Figure 1.

In vivo administration activates AHR. (a) Dosing strategy: arrows depict when female C57Bl/6 mice were treated with each compound. The indicated times are relative to intranasal (i.n.) infection with IAV, which is denoted as day 0. TCDD (10 μg/kg BW) and PCB126 (100 μg/kg BW) were administered orally once, one day before infection. FICZ (100 μg/kg BW daily) was also administered by gavage, whereas ITE (10 mg/kg BW daily) was given intraperitoneally (i.p.). Structures for each compound are shown to the left of the dosing strategy (www.chemspider.com). Control mice received the appropriate vehicle following the same treatment route and dosing schedule: VEH_FICZ, VEH_ITE, VEH_DLC. The response of all vehicle treatment groups to infection was not different; therefore, a single representative vehicle group is shown in all figures. (b) RNA was isolated and RT-qPCR was performed to measure Cyp1a1 levels.
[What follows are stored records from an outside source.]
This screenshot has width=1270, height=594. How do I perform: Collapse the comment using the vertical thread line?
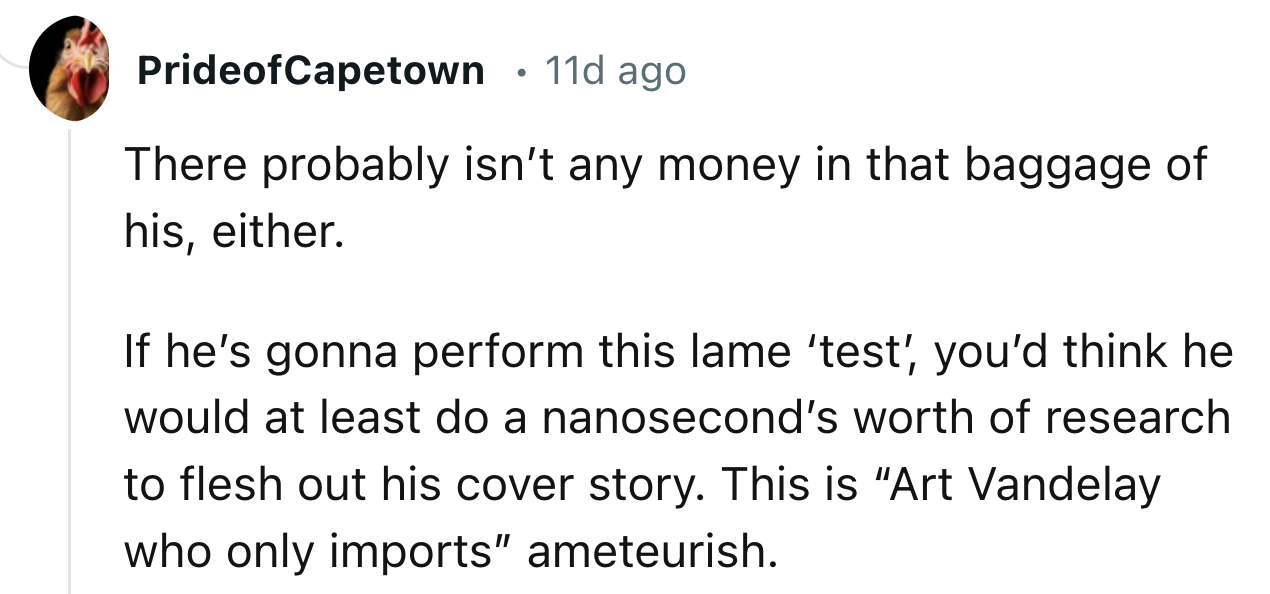coord(70,360)
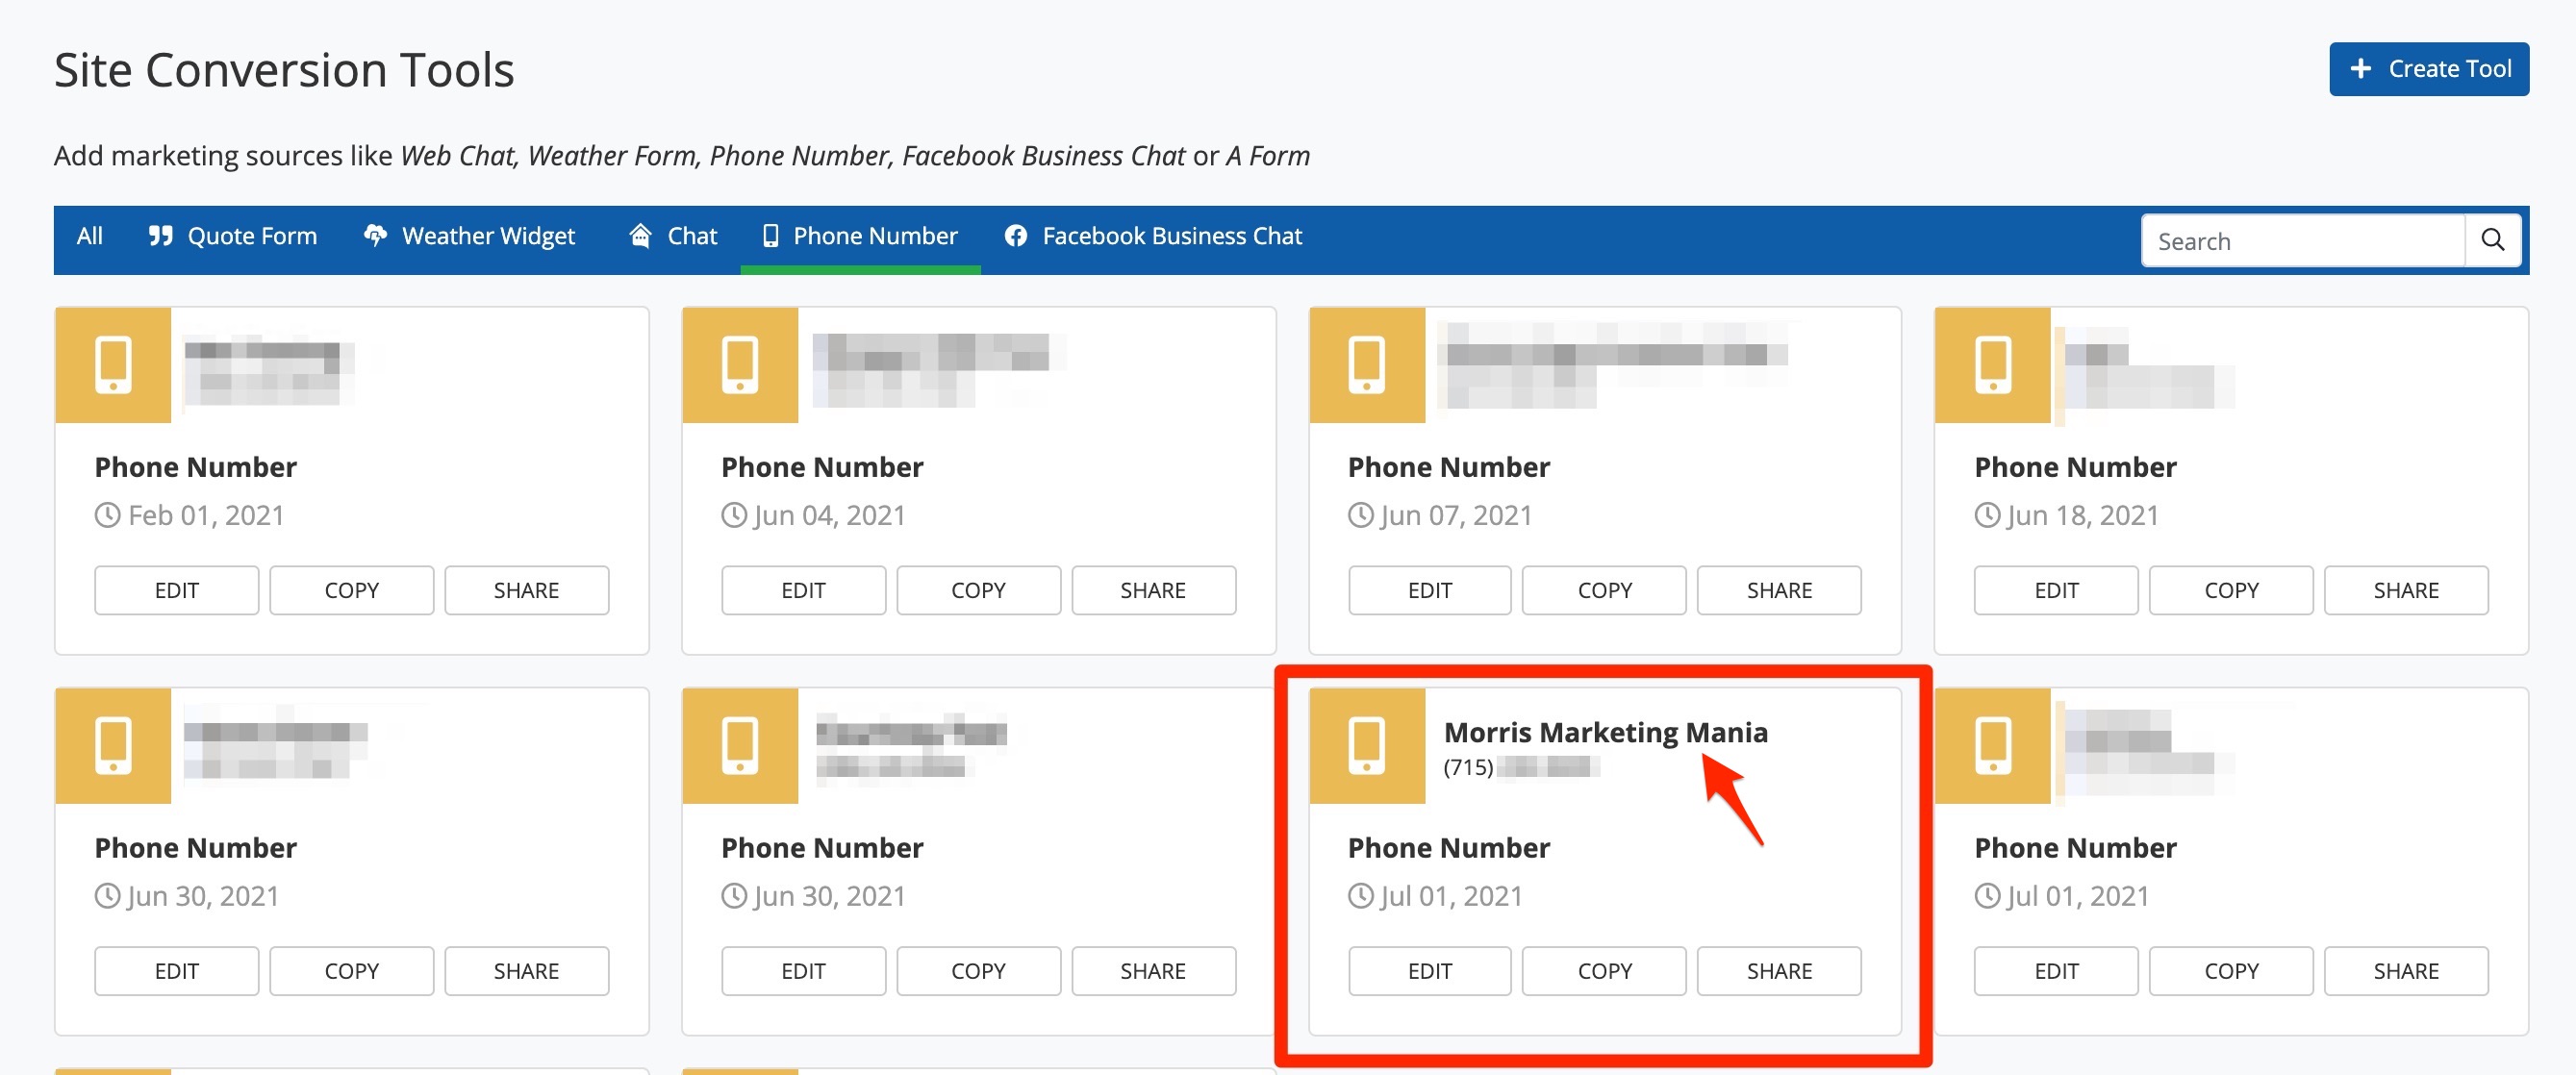Viewport: 2576px width, 1075px height.
Task: Click phone icon on Jun 18, 2021 card
Action: [1992, 365]
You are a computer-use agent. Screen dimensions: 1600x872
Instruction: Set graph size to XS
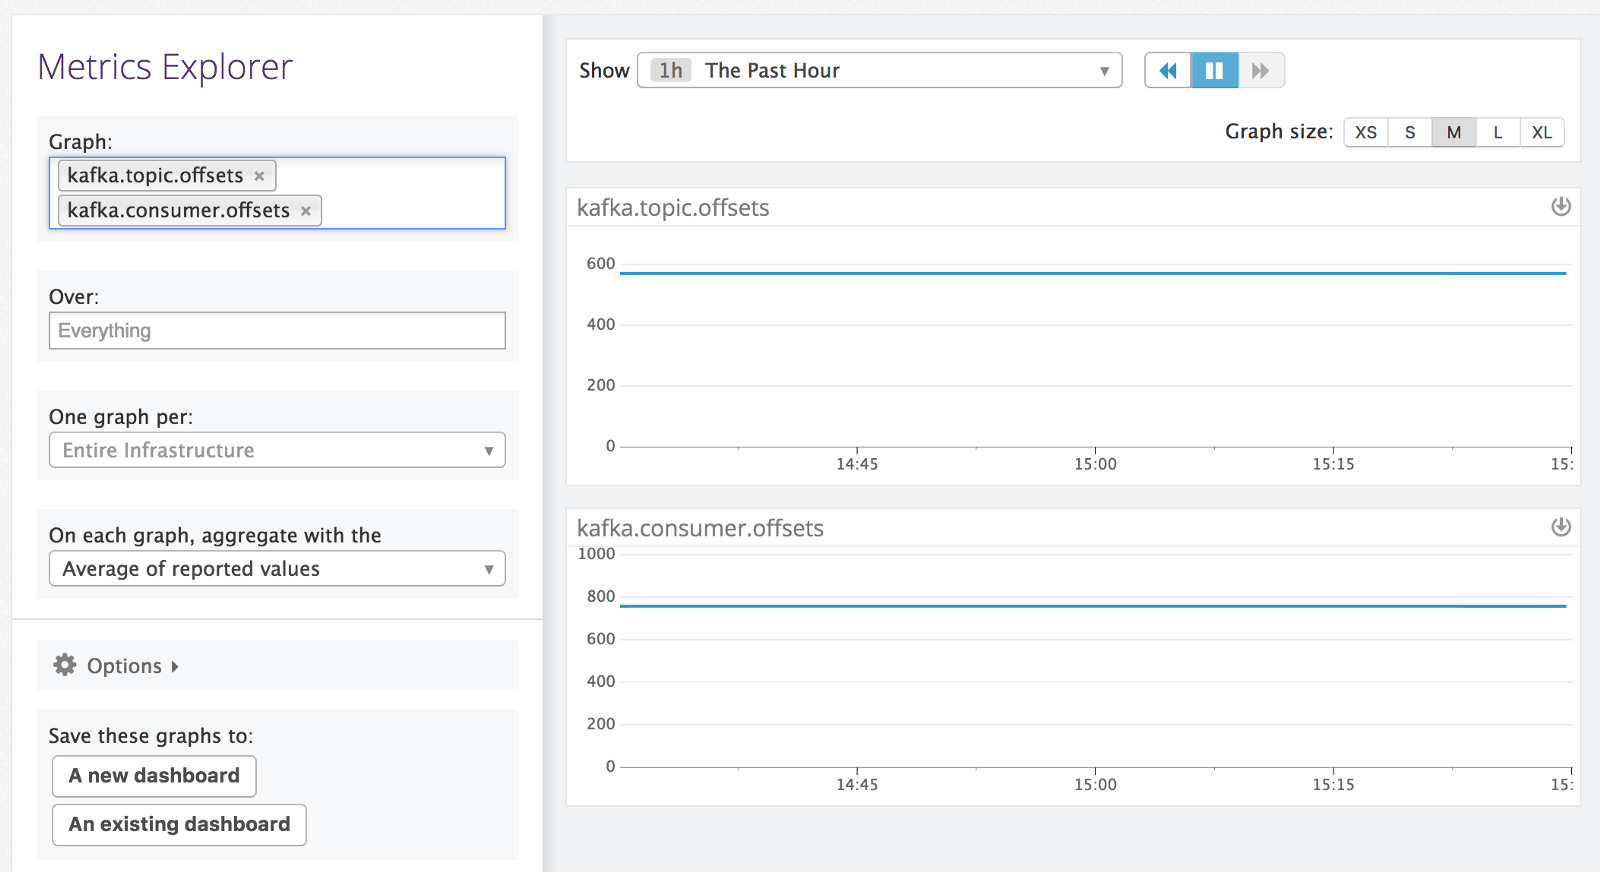pyautogui.click(x=1366, y=133)
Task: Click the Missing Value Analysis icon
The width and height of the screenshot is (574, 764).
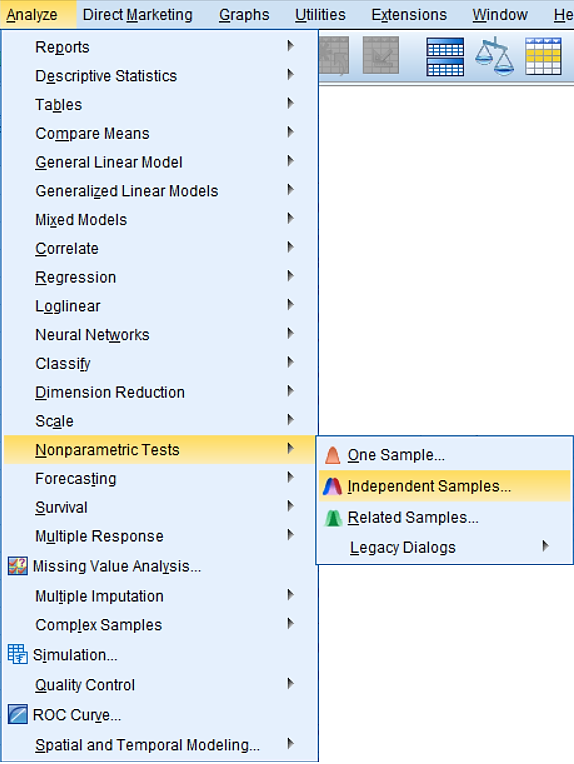Action: click(x=18, y=566)
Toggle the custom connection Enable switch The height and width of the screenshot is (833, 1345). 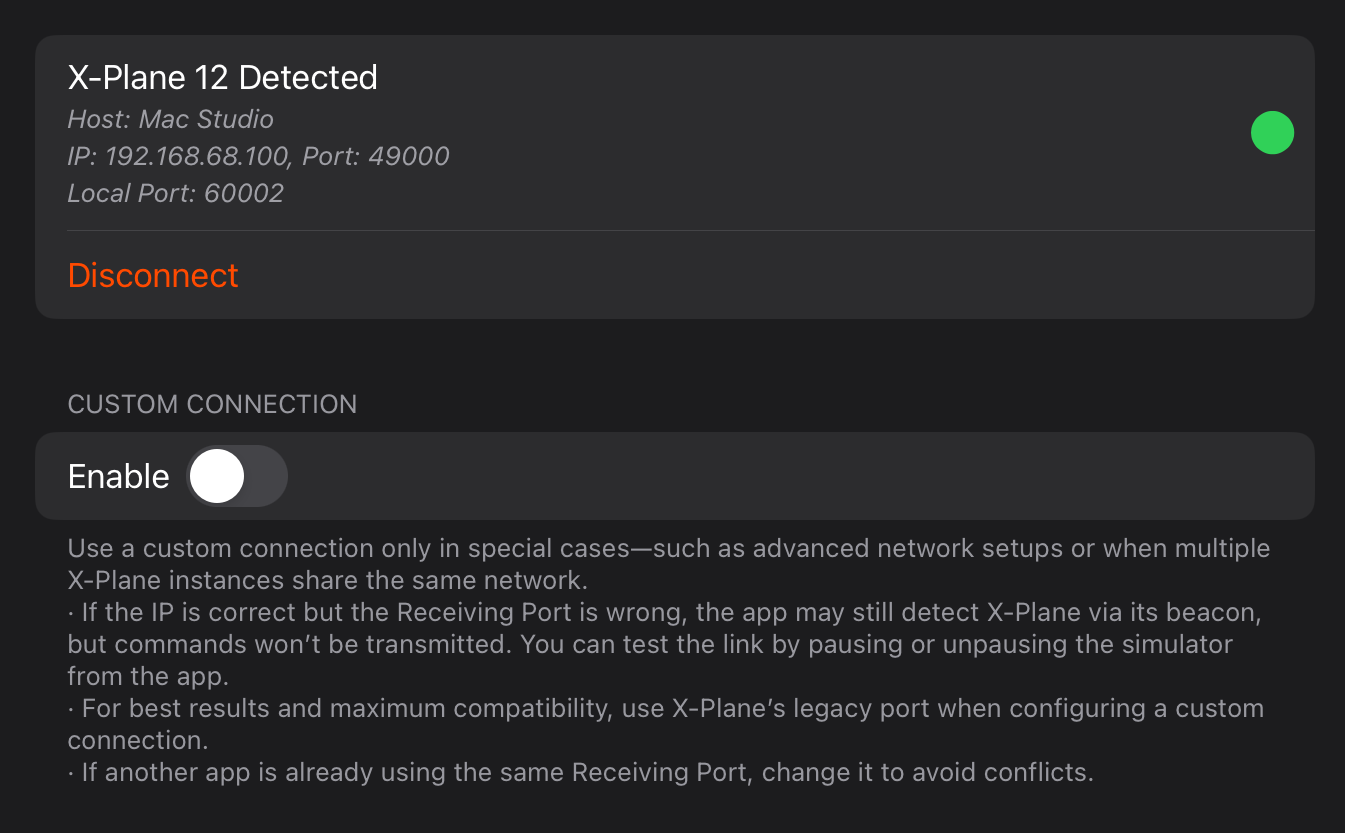pos(237,476)
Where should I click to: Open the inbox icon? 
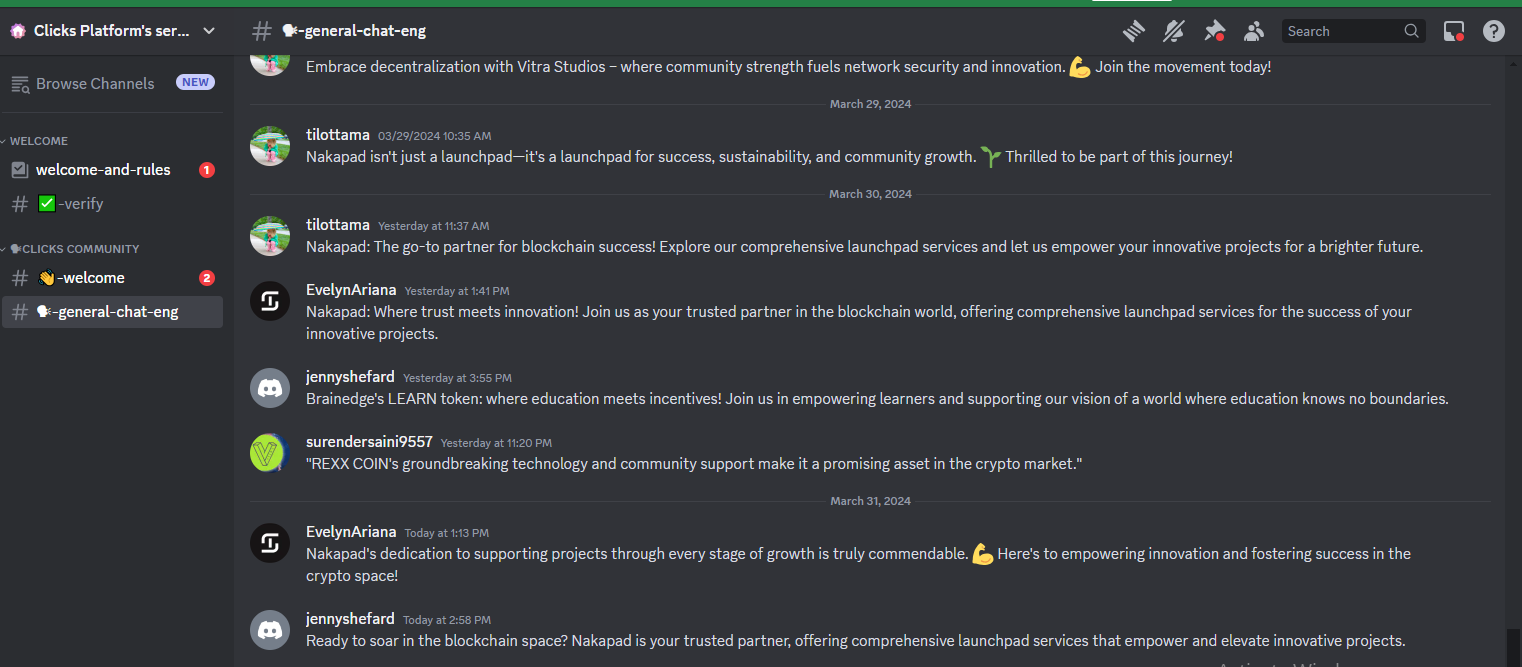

The graph depicts the mean expression of Cyp1a1 levels in liver. The inset graph shows an enlargement of data comparing FICZ and vehicle treated mice. (c) The graph depicts the percent body weight change relative to the day prior to infection for mice in all treatment groups. (d) The pulmonary viral burden was measured 2 days after infection. The viral FFU per lung was determined by incubating lung homogenates on MDCK cells. Each symbol represents FFU/lung from a different mouse, and the horizontal line denotes the mean FFU for each treatment group. (e–h) Anti-influenza virus antibody ELISAs were performed using a dilution series of serum. The graphs show the mean level of circulating virus-specific (e) IgM (f) IgG, (g) IgG2a and (h) IgG2b in each group at the same serum dilution (1:6400). 5–8 mice were used per treatment group, and an * indicates a p value ≤ 0.05 as compared to appropriate vehicle control. All data are presented as the mean ± SEM. All experiments have been independently repeated at least once with similar results.